Tomato plants are loving the exceptionally hot summer weather we’re having. And I am loving the extra tomato-y sweetness brought to my table courtesy of the drought conditions we’re having in Cumberland County.

But prolonged periods of days well into the 80s, coupled with growing concerns over water usage, make me less than keen to spend hours first blanching tomatoes to remove their skins and then canning them in a water bath on my stove in my steamy kitchen.

To that end, I am spending this week’s column on the benefits and beauty of freezing almost-whole, meaty plum tomatoes instead of stuffing them into jars.

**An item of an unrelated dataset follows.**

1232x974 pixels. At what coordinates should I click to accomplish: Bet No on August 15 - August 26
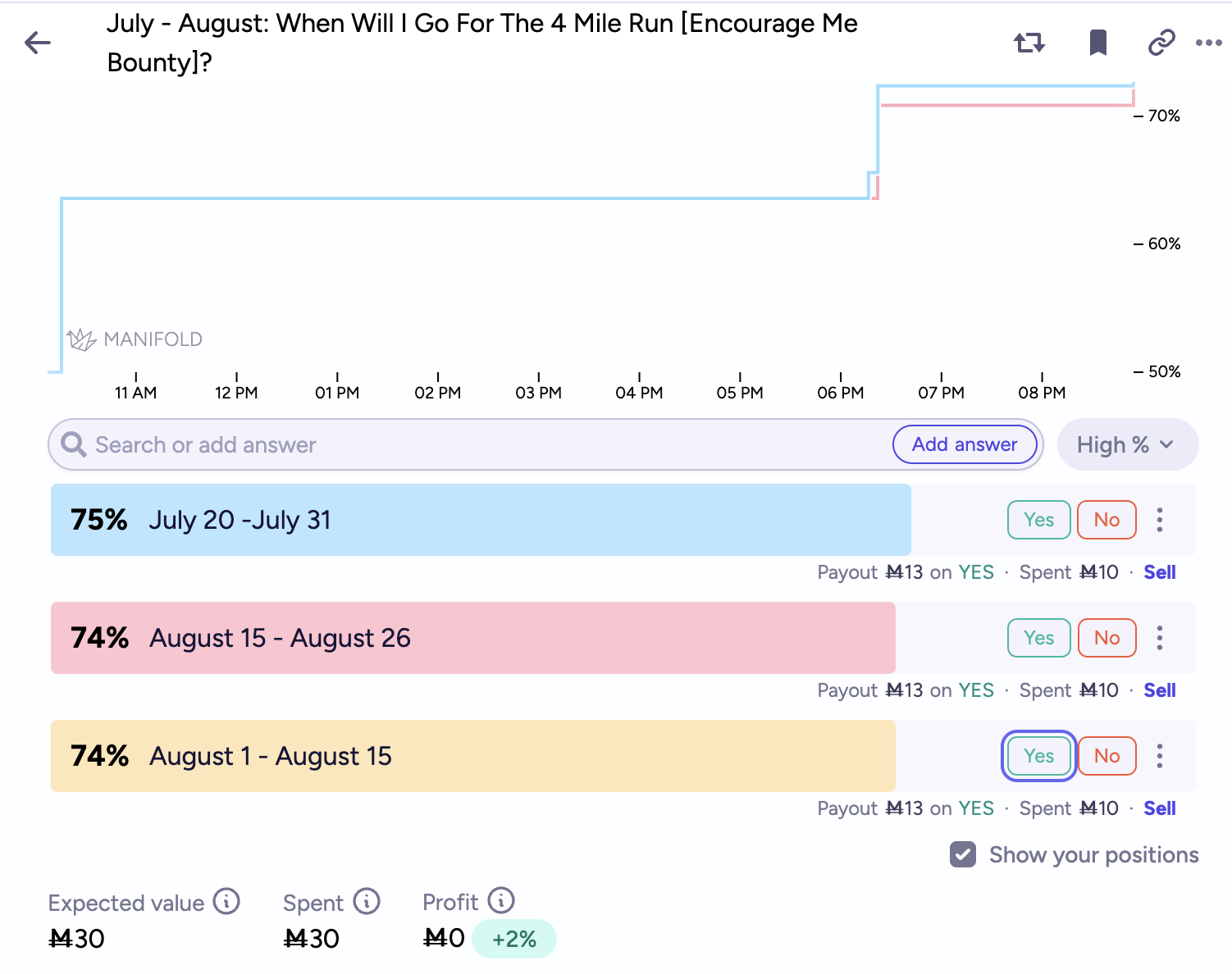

The term “plum” encompasses several varieties of tomatoes, all of which grow in an elongated, oval shape, and are harvested in August and September, October if we’re lucky here in Maine. The Roma is the overarching title for the solid orangey-red variety, but among the many cultivars included in that category are Pozzano, Pomodoro and Pony Express.

Also making an appearance in the markets where I shop are orange-and-yellow striped (the Speckled or Striped Roman), orange with greenish-purple tops (Ukrainian Purple) and full-on yellow (Yellow Gold Roma or BHN 901) tomatoes.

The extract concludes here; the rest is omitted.